Hi @scotty321 ,
There is no way you’re going to get a bearer token directly. This is common practice in public API’s that enforce authentication and authorization, such as the Box Platform.
In order to get a bearer token you need to exchange your app credentials for the bearer token.
Since you’re using an API integrator like make, then the 2 convenient authentication methods applicable are the CCG (client credential grants) or the JWT (JSON web tokens) since these do not involve user interaction and http redirections.
Let’s take a look at CCG attribute you’ll need to get a bearer token:
You get these from the configuration page on your app:
You’ll also need:
- Box Subject Type - This can be
enterprise
or user
, depending if you’re trying to authenticate as a service account or a user account. Let’s assume enterprise for the moment.
- Box Subject ID - The id of the enterprise or the user.
To locate the enterprise id you navigate to the admin console, billing:
You will not have access to this if you are using a new(ish) box free account.
Make sure you re-authorize your app if any configuration changed. You do this on your developer console under the authorization tab for your app:
As as admin of you own developer account you then need to approve the submission. You do this under the Custom Apps Manager tab in the apps section on your admin console:
So far all of these steps are just to make sure your app is configured and authorized.
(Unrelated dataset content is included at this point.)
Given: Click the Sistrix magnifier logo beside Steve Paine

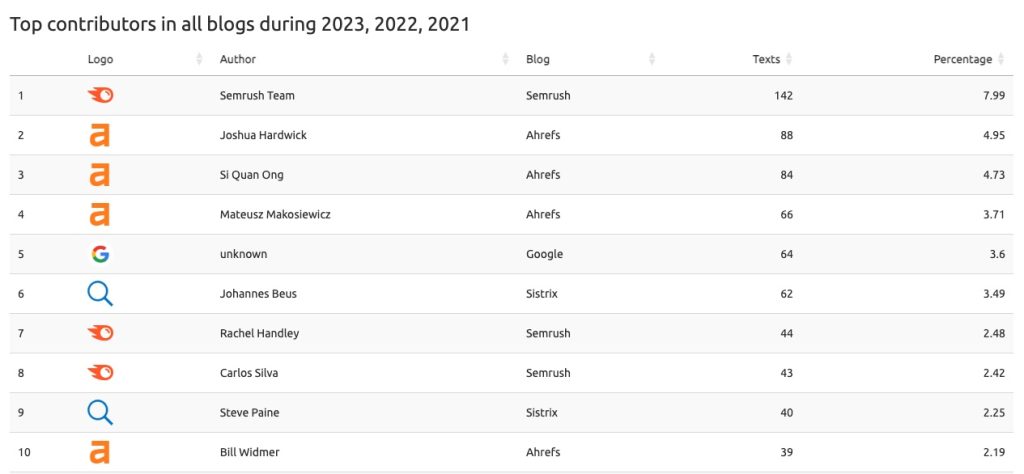Looking at the screenshot, I should tap(100, 412).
We are now ready to make a request to exchange the app credentials for a bearer token. You do this by hitting the request access token end point on the api: https://api.box.com/oauth2/token
, the parameters have to be form encoded. The cUrl command looks something like this:
curl --location 'https://api.box.com/oauth2/token' \
--header 'Content-Type: application/x-www-form-urlencoded' \
--data-urlencode 'grant_type=client_credentials' \
--data-urlencode 'client_id=h5...qi' \
--data-urlencode 'client_secret=Tqq...38' \
--data-urlencode 'box_subject_type=enterprise' \
--data-urlencode 'box_subject_id=877840855'
And the result is:
{
"access_token": "avu...bZI",
"expires_in": 4028,
"restricted_to": [],
"token_type": "bearer"
}
This bearer token has a life of approximately 1 hour (4028 seconds) and once it is about to expire you need to get a new one.
Again this is not specific with Box Platform, all API’s that enforce authentication will use a similar process, so it is very likely supported by Make.
I have never used Make, but from the link you shared it looks promising, especially the “Make a Client Certificate Auth request” and the “Make an API Key Auth request”. I’m not sure which one is applicable. I couldn’t get into the details ok Make.
Let us know if this helps.
Cheers
PS: I’ve just noticed that Make already has a Box Platform integration, check it out here.